Try it => Read through the data and report every line in which the word "target" occurs.

Data to process =>

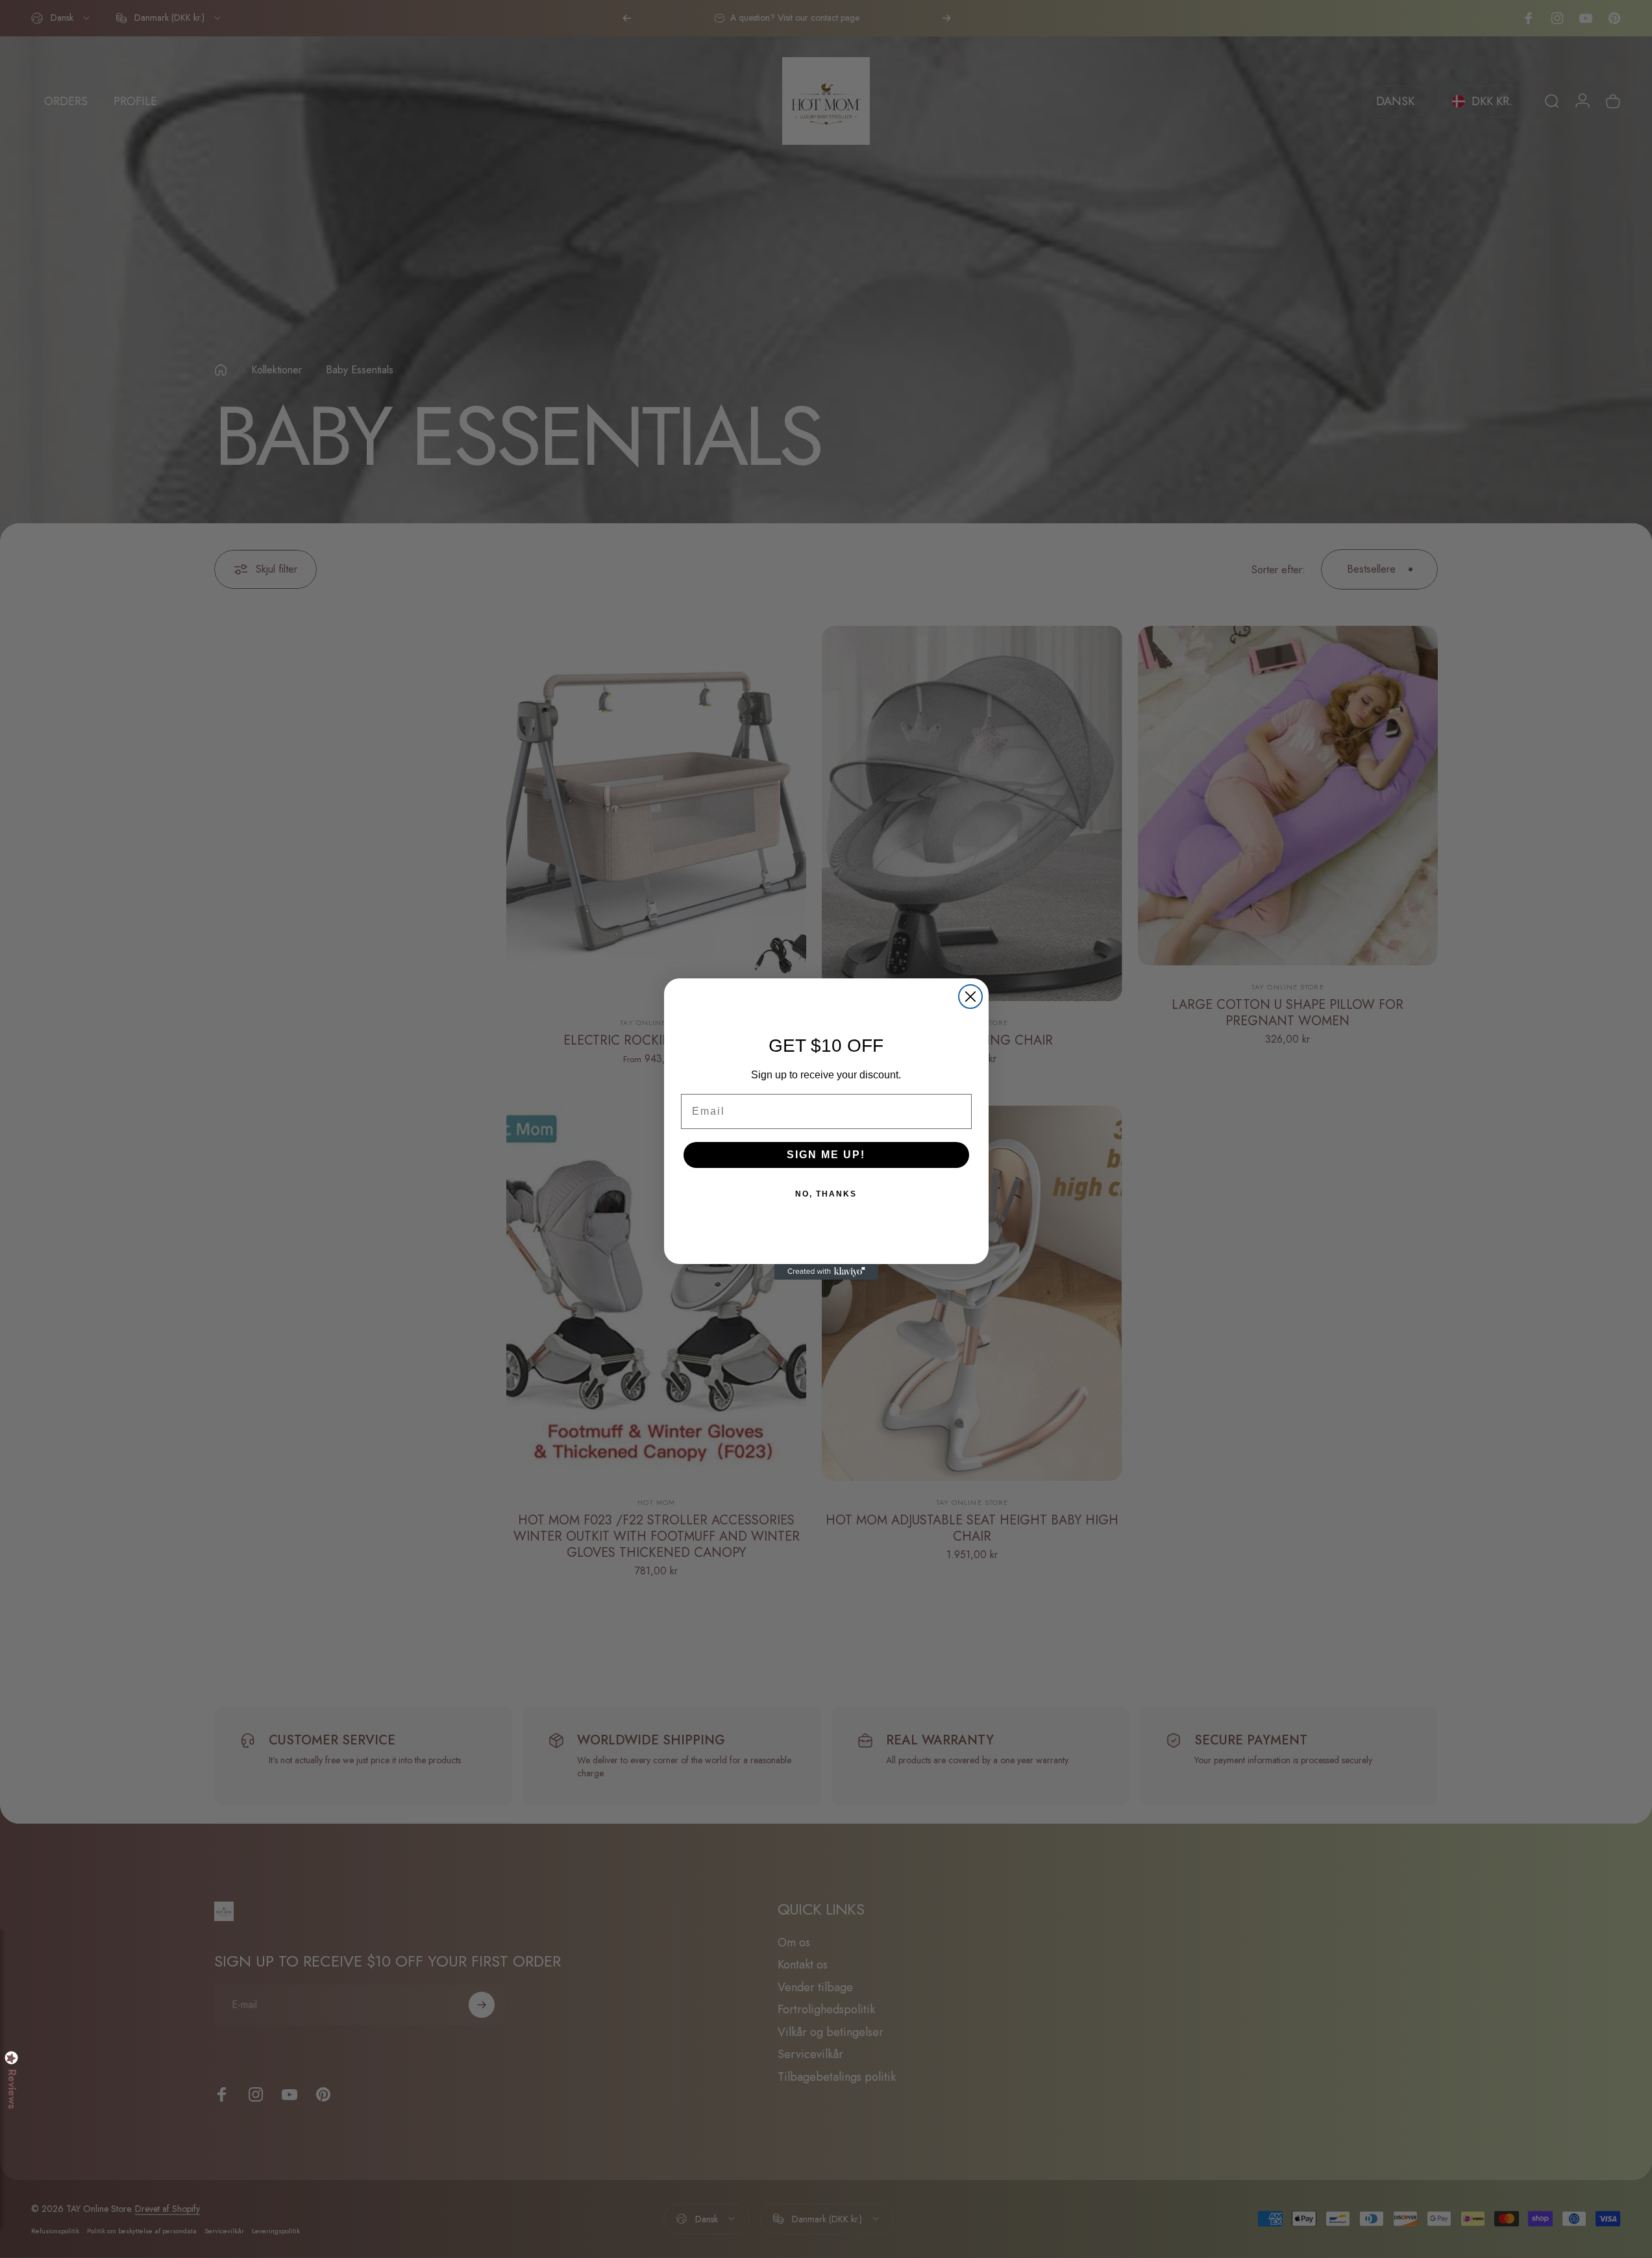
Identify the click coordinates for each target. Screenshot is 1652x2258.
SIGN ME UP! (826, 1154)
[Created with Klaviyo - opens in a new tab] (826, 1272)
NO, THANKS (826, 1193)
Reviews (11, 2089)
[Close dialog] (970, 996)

---

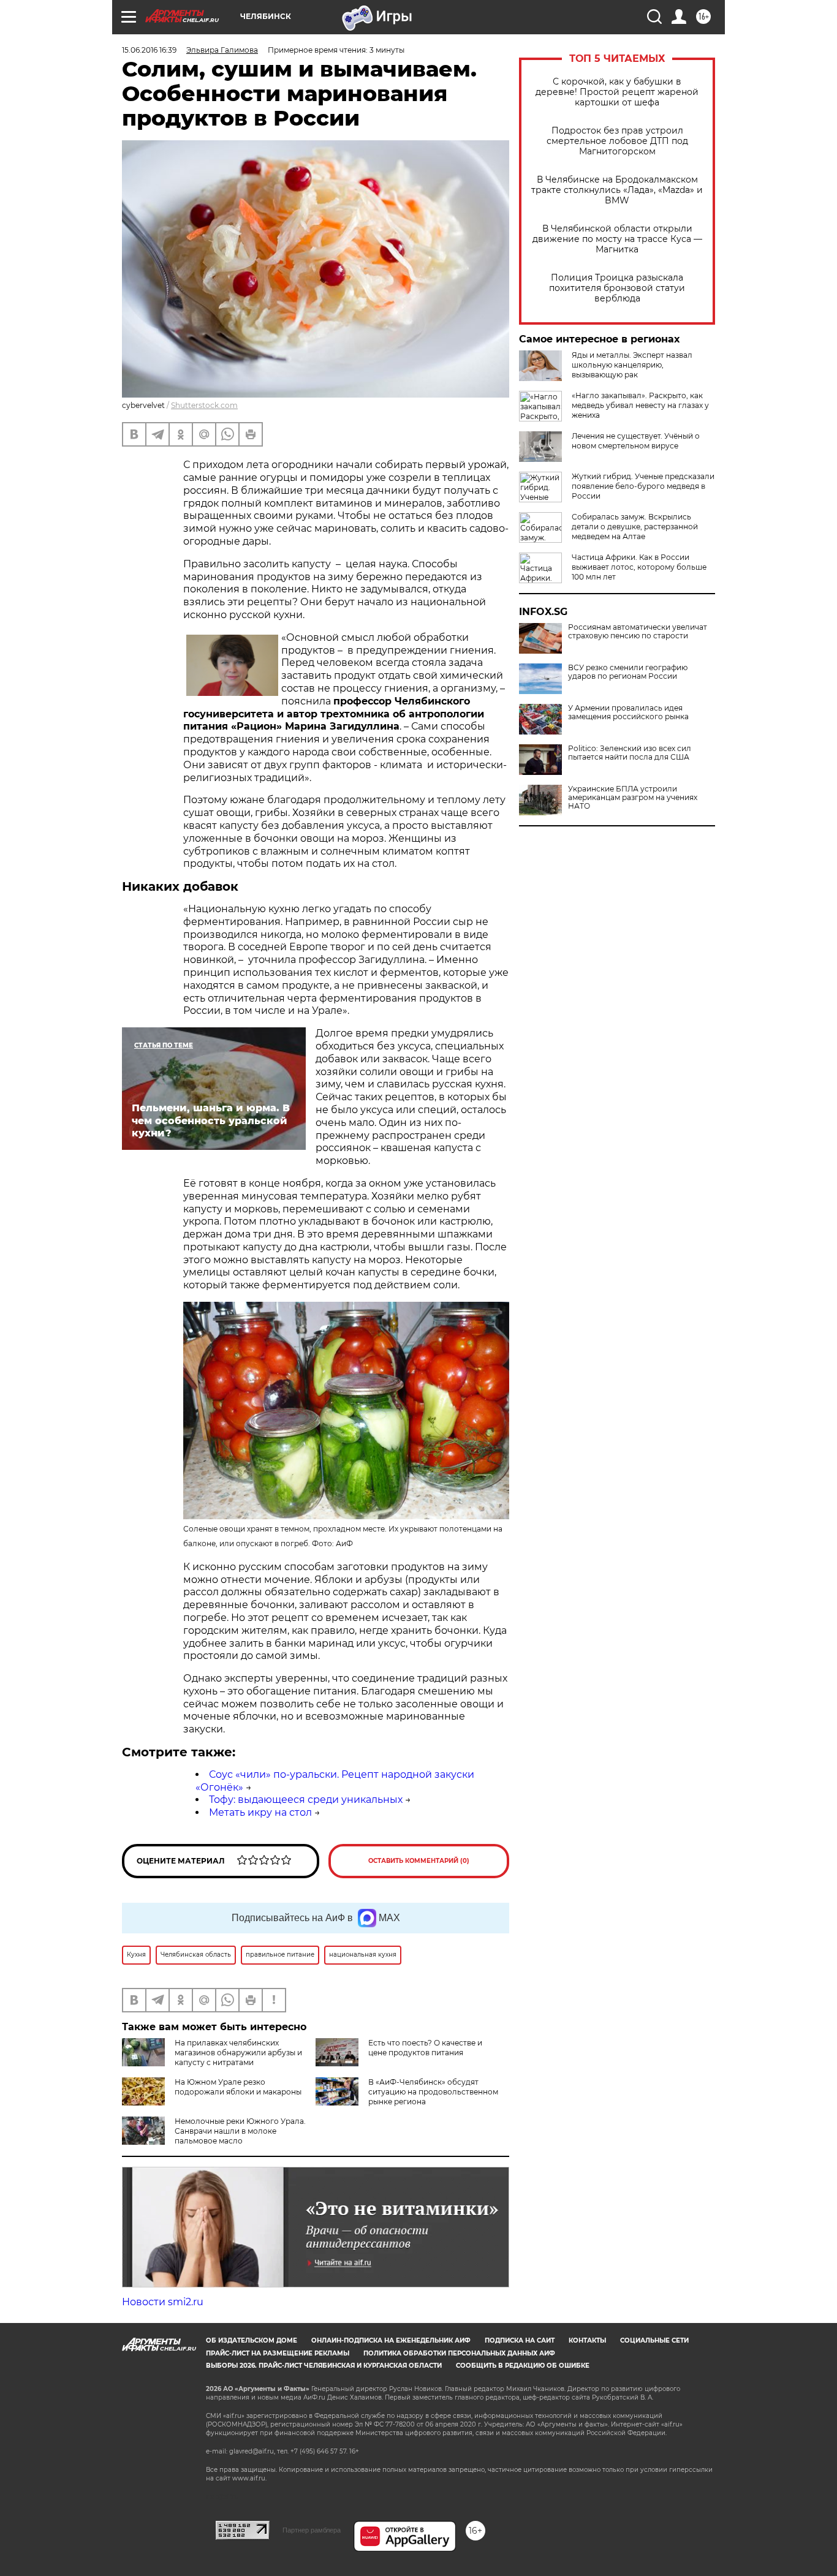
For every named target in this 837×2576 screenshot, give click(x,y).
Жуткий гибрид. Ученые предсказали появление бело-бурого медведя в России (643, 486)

Answer to this exercise =>
Identify the click coordinates for each target. Screenshot is 1652x2258.
For every named target in this 837×2576 screenshot, give click(x,y).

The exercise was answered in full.